Look below for the line with "[Member Login] (219, 58)" and the line with "[Advertisement] (394, 211)"; repeat exactly those two lines and all lines between them, but no pictures.

<<<<

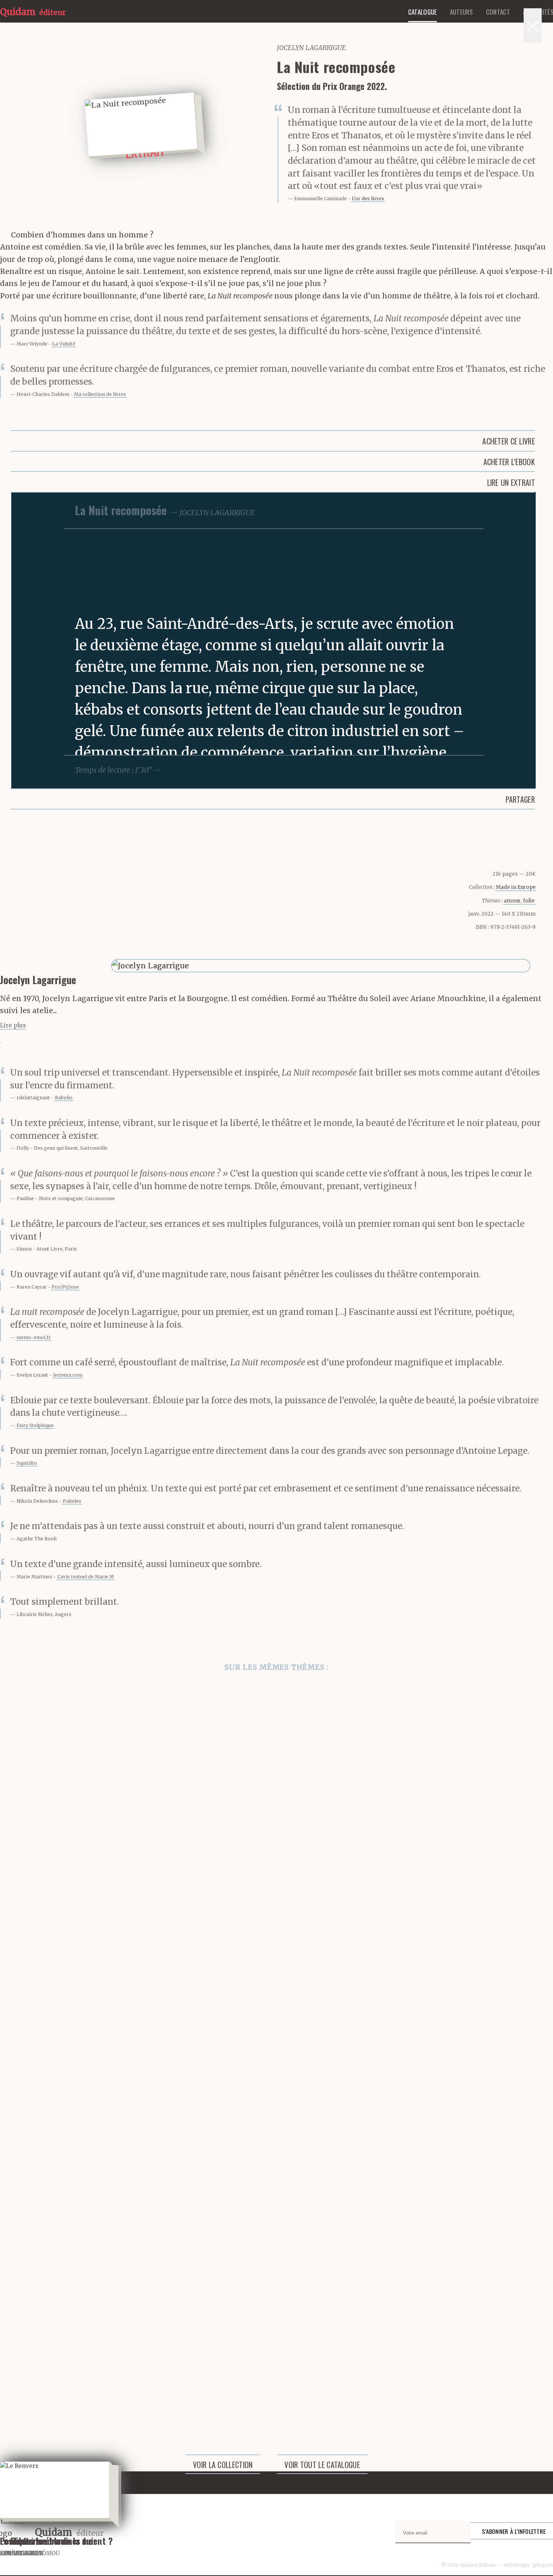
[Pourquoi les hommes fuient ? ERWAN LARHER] (276, 1966)
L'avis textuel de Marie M (85, 1576)
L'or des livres (368, 198)
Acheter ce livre (508, 441)
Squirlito (27, 1463)
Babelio (64, 1097)
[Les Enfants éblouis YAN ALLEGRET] (276, 2154)
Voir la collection (222, 2464)
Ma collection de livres (100, 394)
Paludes (72, 1501)
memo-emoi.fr (34, 1337)
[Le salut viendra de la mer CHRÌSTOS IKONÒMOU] (276, 1777)
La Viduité (63, 344)
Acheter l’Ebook (509, 461)
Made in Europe (516, 887)
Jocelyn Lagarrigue (311, 48)
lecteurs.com (67, 1375)
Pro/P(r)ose (65, 1287)
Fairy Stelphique (35, 1425)
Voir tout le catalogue (322, 2464)
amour (512, 901)
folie (529, 901)
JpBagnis (542, 2565)
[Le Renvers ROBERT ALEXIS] (276, 2342)
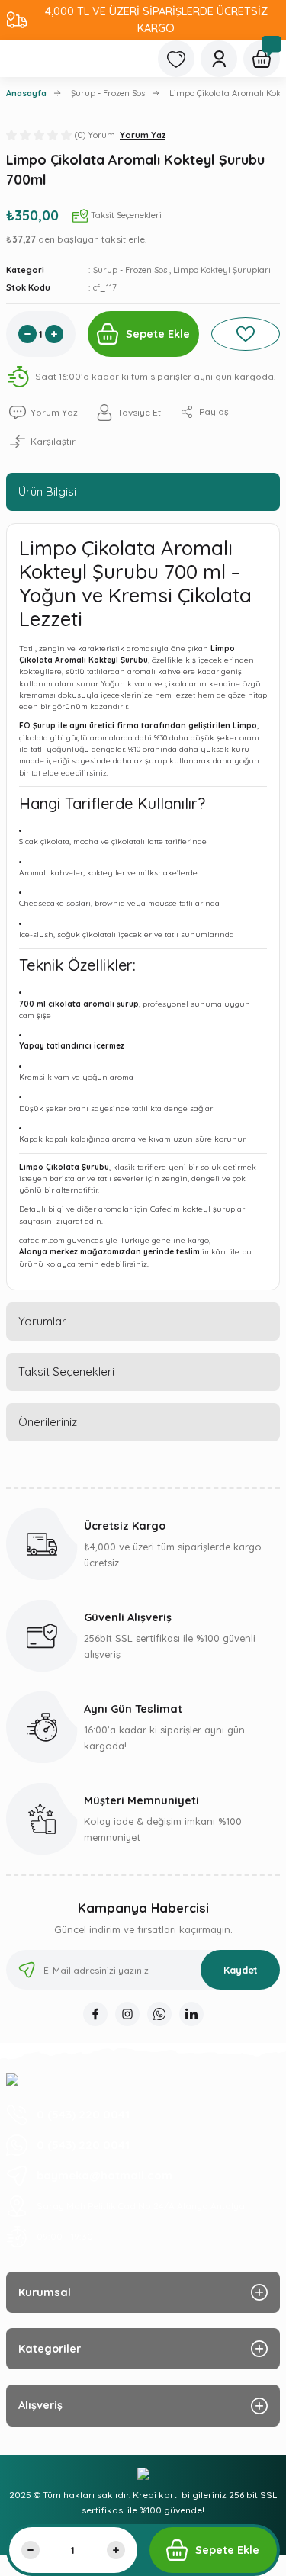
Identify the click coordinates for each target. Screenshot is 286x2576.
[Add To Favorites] (246, 334)
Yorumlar (42, 1321)
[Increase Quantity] (54, 334)
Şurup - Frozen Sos (130, 270)
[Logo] (12, 2079)
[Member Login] (219, 58)
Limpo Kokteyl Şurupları (222, 270)
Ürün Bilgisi (47, 491)
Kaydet (240, 1970)
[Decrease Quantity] (27, 334)
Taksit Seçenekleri (66, 1371)
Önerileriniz (47, 1422)
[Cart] (261, 58)
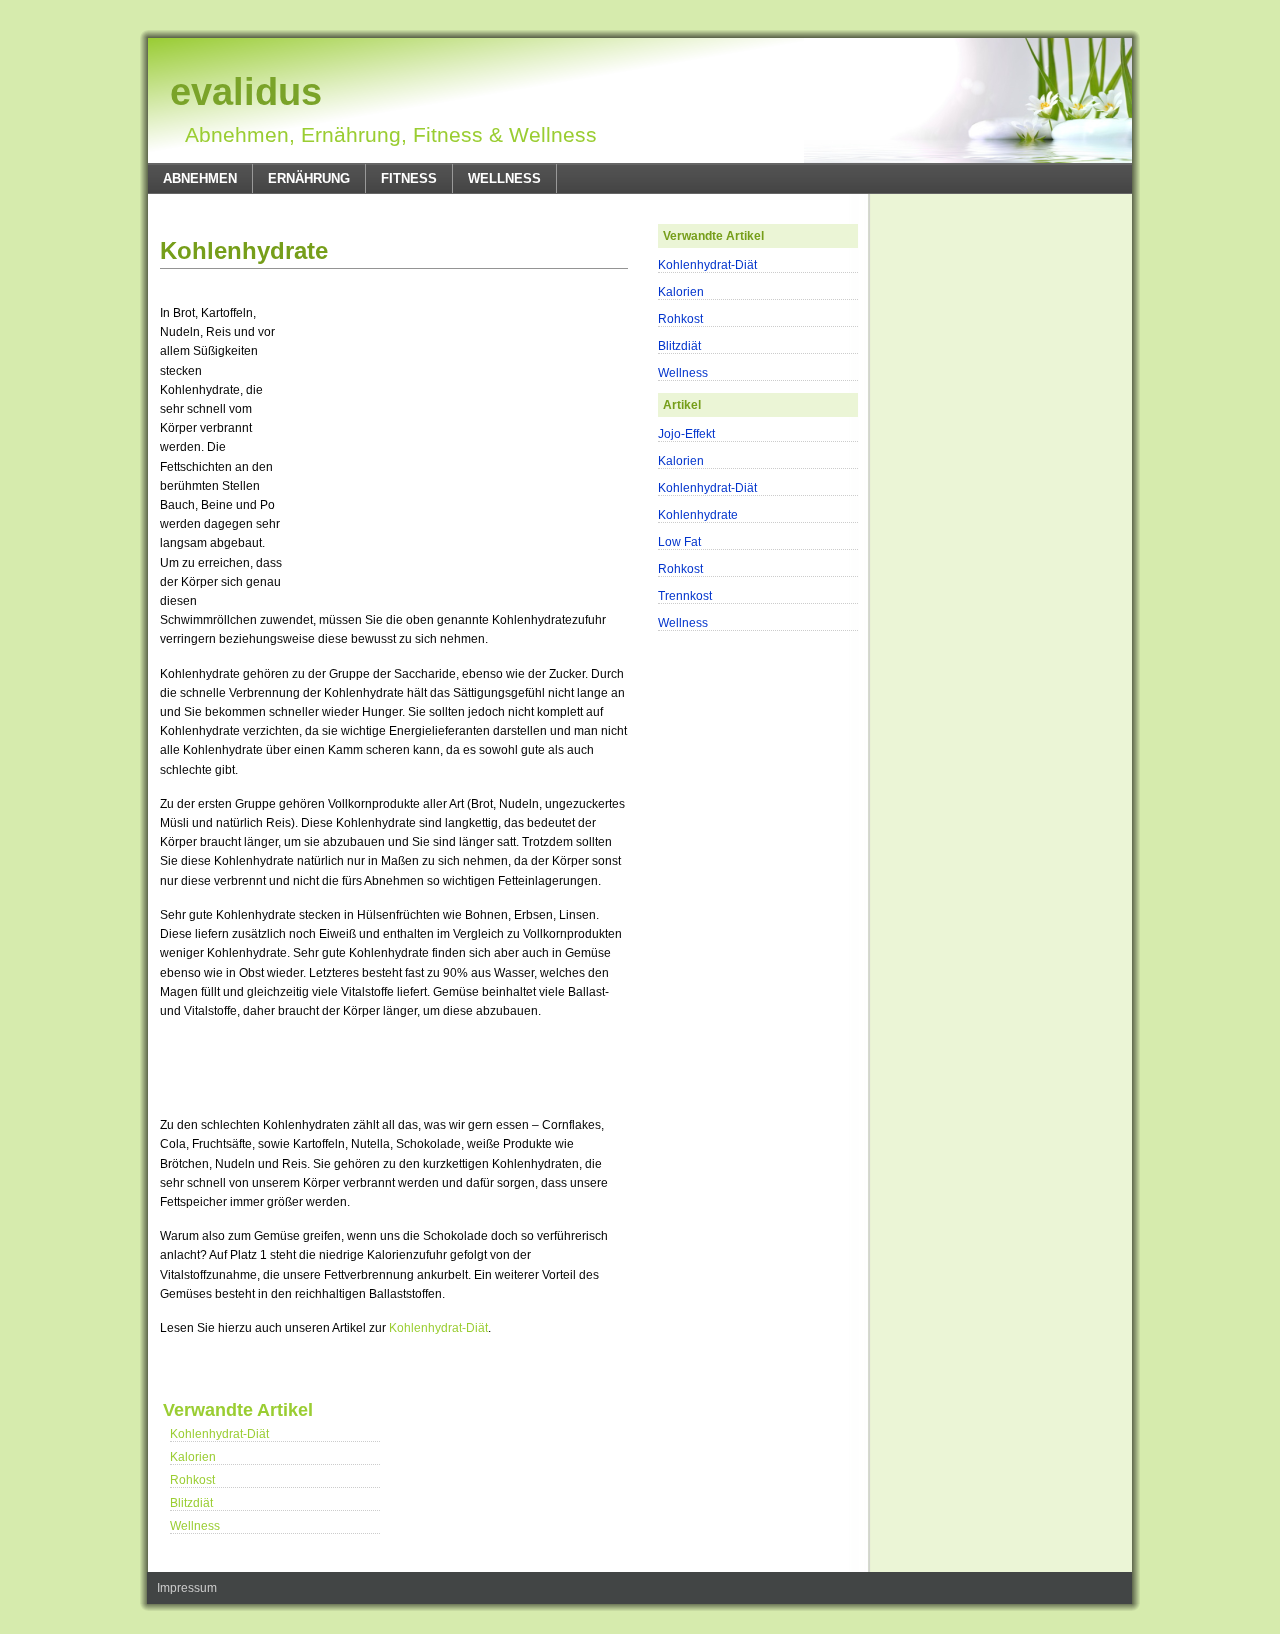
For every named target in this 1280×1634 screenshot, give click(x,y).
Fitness (409, 178)
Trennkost (685, 596)
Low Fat (679, 542)
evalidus (246, 92)
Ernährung (309, 178)
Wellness (504, 178)
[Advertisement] (394, 211)
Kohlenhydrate (244, 250)
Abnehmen (200, 178)
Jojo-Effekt (686, 434)
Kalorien (193, 1457)
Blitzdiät (191, 1503)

>>>>

■ **Exercise output**:
[Member Login] (219, 58)
Limpo Kokteyl Şurupları (222, 270)
Ürün Bilgisi (47, 491)
Kaydet (240, 1970)
[Decrease Quantity] (27, 334)
Taksit Seçenekleri (66, 1371)
Önerileriniz (47, 1422)
[Cart] (261, 58)
For every named target in this 1280×1634 screenshot, give click(x,y).
Fitness (409, 178)
Trennkost (685, 596)
Low Fat (679, 542)
evalidus (246, 92)
Ernährung (309, 178)
Wellness (504, 178)
[Advertisement] (394, 211)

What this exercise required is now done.